Joanne Murray (née Rowling), better known by her penname J. K. Rowling, is perhaps the world's most famous modern female writer. She is the author of the phenomenally popular children's fantasy series, Harry Potter, which became a sensation upon the release of her first novel, Harry Potter and the Philosopher's Stone in 1997.
Rowling is equally as famous for her 'rags to riches' story - at the time of writing the first Harry Potter book she was surviving on welfare in the Scottish capital of Edinburgh. Often quoted as favouring local cafés in which to write, she balanced writing, single parenthood and her career as a teacher. Only a few years later, Rowling would find herself one of the richest and most influential writers of our time, with a fandom stretching right across the world.
Rowling was born on 31st July 1965 near Bristol, Gloucestershire, to father Peter and mother Anne. She has a younger sister, Dianne, to whom Rowling read the first of her fantasy stories as a child. Notable influences in Rowling's budding career as a writer came in the form of her great aunt, who instilled in her "a thirst for knowledge, even of a questionable kind" and introduced her to the works of author Jessica Mitford, who became her heroine and role model. Rowling read for a degree in French and Classics at the University of Exeter, then following a year of study in Paris, moved to London to work as a bilingual secretary for the charity Amnesty International.
Encouraged by publishers who thought that young boys would not wish to read a book written by a woman, Rowling took on a middle name, Kathleen (her paternal grandmother's name), to be part of the pseudonym J. K. Rowling. Rowling found quick and unexpected success, first winning an £8000 grant from the Scottish Arts Council to enable her to write, and then being the subject of an auction for the rights to publish her first novel in America.

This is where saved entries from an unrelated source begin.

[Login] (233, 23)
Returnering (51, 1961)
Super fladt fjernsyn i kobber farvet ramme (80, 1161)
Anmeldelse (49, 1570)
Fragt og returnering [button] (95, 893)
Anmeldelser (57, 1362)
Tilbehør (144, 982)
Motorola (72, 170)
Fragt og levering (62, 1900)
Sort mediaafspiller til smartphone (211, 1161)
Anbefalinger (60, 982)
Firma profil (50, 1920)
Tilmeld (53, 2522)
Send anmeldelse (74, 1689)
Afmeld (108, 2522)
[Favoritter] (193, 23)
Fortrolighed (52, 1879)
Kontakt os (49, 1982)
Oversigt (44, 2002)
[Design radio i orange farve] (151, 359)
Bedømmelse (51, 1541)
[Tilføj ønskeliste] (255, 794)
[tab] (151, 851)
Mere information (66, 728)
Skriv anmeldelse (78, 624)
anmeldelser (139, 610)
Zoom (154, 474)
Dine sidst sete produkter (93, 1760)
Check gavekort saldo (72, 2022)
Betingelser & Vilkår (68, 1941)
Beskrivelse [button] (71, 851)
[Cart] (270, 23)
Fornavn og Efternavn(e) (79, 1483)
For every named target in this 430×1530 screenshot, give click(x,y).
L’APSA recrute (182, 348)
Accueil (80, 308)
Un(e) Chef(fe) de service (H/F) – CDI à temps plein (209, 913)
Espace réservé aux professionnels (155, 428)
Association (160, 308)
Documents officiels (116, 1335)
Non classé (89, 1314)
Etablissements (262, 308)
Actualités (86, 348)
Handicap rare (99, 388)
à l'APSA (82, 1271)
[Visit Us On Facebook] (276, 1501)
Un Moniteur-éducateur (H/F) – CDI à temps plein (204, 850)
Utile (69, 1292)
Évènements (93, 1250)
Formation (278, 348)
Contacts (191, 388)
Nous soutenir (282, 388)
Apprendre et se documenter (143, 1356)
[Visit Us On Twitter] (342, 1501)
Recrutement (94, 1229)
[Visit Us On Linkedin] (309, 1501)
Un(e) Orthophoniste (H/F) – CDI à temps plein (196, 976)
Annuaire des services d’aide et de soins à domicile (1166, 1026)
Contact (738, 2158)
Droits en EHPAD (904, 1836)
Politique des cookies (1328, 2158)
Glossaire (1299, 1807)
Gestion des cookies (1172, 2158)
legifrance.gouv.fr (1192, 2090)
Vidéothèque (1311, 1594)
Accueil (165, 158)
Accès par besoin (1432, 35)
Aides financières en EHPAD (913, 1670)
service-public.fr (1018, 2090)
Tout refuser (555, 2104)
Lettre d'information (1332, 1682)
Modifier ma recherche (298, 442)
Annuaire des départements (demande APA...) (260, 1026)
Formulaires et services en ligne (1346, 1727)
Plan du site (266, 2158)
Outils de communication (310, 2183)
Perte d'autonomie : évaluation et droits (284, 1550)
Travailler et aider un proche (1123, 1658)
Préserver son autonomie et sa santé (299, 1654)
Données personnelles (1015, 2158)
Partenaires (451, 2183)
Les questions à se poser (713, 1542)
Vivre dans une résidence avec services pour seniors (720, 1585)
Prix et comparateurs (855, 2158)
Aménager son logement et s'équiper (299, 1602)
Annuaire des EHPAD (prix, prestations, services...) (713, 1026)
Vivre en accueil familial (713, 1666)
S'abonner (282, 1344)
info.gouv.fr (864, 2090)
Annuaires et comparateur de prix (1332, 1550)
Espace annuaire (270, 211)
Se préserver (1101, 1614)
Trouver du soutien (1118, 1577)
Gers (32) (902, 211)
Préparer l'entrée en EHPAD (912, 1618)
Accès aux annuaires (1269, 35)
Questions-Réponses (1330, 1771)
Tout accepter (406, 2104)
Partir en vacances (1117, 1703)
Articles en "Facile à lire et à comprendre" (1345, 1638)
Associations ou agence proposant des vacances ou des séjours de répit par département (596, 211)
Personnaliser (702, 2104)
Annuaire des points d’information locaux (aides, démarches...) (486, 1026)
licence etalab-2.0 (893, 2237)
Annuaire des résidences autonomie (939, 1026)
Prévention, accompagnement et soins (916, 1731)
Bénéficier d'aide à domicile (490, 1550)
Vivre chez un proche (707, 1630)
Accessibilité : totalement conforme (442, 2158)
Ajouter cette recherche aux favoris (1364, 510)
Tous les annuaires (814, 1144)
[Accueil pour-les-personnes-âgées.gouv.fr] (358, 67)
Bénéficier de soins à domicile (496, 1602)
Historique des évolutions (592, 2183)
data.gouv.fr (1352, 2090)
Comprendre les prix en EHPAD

Harry Potter and the Philosopher's Stone won numerous awards, including the Nestlé Smarties Book Prize and the prestigious British Book Award for Children's Book of the Year. Her fourth book, Harry Potter and the Goblet of Fire, broke all literary sales records, achieving as many sales in its first day as her previous novel Harry Potter and the Prisoner of Azkaban sold in its first year. Each following book has since broken that record, the final in the series Harry Potter and the Deathly Hallows selling in excess of 11 million copies in its first day of release. Rowling's books have also been the subject of a series of highly successful films, which in their turn became international hits. The sixth film, Harry Potter and the Half-Blood Prince, was released in July 2009, with two more in the series to follow.
The Harry Potter series is now a global brand worth an estimated £7 billion. The books have been translated, in whole or in part, into 65 languages. Rowling is credited for sparking a new interest in literature among the young at a time when they were thought to be abandoning books for computers and television.